# Freezer Burn issue



## reefman (Jun 10, 2011)

I have some strawberries that were frozen, that I thawed to use for my Strawberry wine, but they have major freezer burn on them. Can I still use them, or should I just pitch and buy fresh?


----------



## djrockinsteve (Jun 10, 2011)

Honestly I don't know. I would use them myself as the sugar will still be there. My concern would be if that taste of freezer burn would carry over into the wine. How big a batch are we talking?
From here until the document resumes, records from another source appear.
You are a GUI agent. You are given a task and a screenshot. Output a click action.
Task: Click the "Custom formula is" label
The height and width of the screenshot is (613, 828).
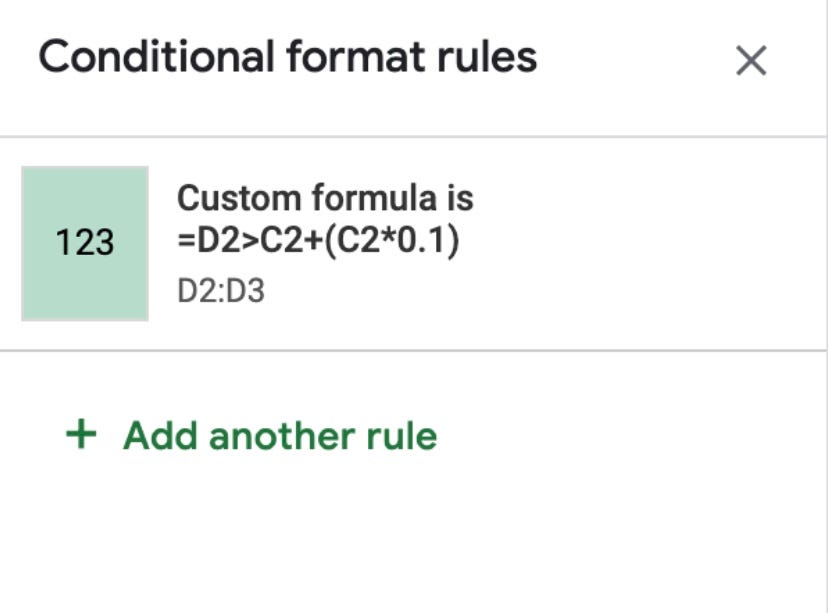tap(325, 198)
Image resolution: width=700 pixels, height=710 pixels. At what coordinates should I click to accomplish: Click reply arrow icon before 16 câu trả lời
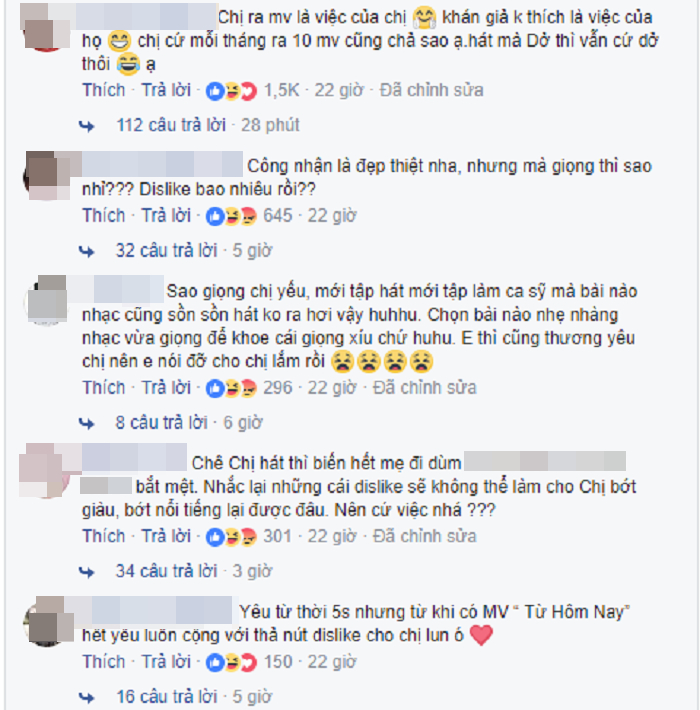click(x=86, y=697)
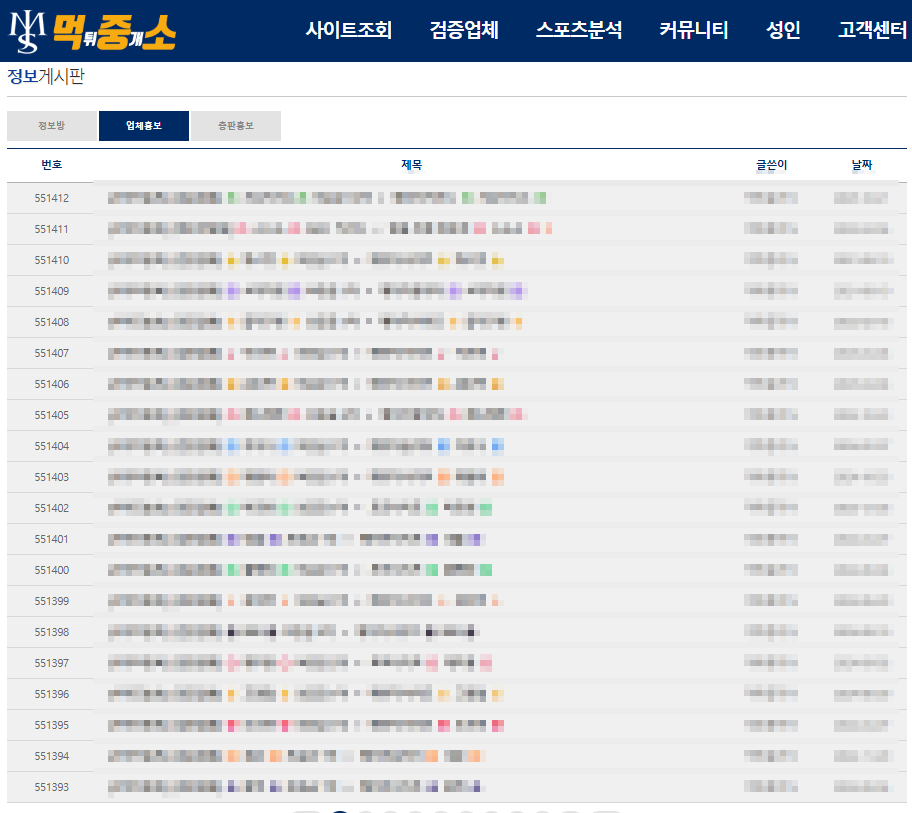Open the 성인 menu
The width and height of the screenshot is (912, 813).
click(784, 30)
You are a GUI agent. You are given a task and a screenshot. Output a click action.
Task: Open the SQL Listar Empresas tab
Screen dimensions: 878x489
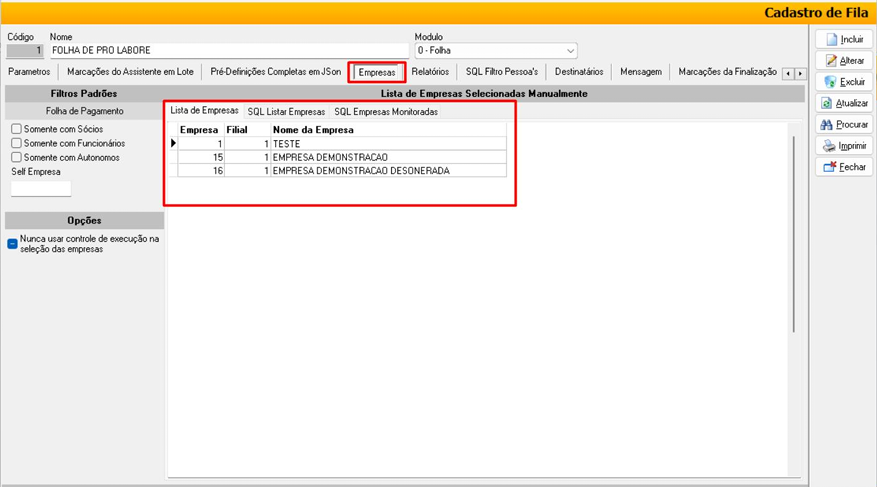(x=286, y=112)
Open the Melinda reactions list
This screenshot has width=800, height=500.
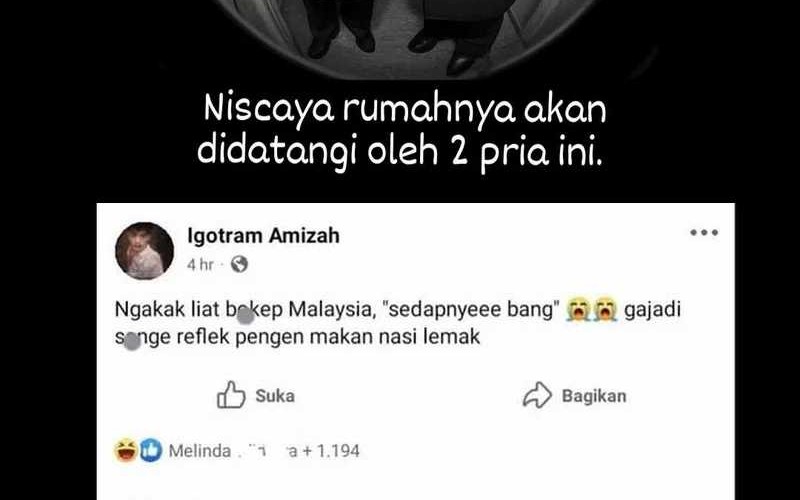point(264,451)
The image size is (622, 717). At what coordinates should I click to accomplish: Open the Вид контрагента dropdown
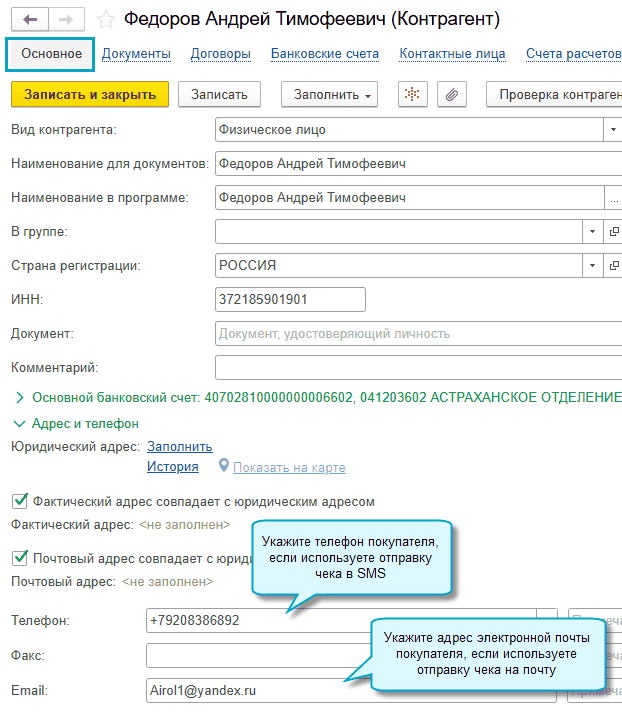pyautogui.click(x=611, y=130)
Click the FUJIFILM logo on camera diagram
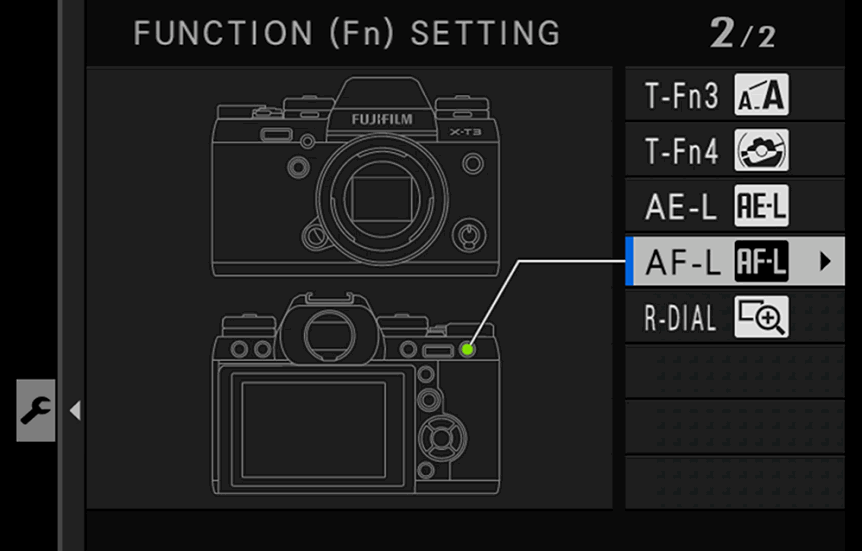This screenshot has height=551, width=862. pyautogui.click(x=382, y=119)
Could you use them to blend with another fruit? Just ideas


----------



## reefman (Jun 10, 2011)

I am using part frozen and part fresh strawberries. It's a 5 gallon batch.
I have about 30 lbs of fresh, and 10 pounds of frozen.


----------



## Sirs (Jun 10, 2011)

all freezer burn is, is where all the moisture is taken out of whatever is burned. It takes out alot of flavor but doesn't really change it alot other than flavor thats why freezer burned meat taste like cardboard all the moisture and flavor has been taken out


----------



## reefman (Jun 10, 2011)

Thanks, that makes sense, I'll go ahead and use them, and save some of the fresh berries for the f-pack


----------



## Arne (Jun 10, 2011)

You can try tasting the freezer burned strawberries. If they taste ok as in not bad, use them, if they don't taste good don't use em. Good fruits make good wine, bad fruits do not. Arne.


----------



## Tom (Jun 10, 2011)

Go for it!
thaw it out and GO!


----------



## SarahRides (Jun 10, 2011)

I agree with Arne, I would taste them. even if they taste a little freezer burned, maybe when used with the fresh the taste won't be as noticeable.


----------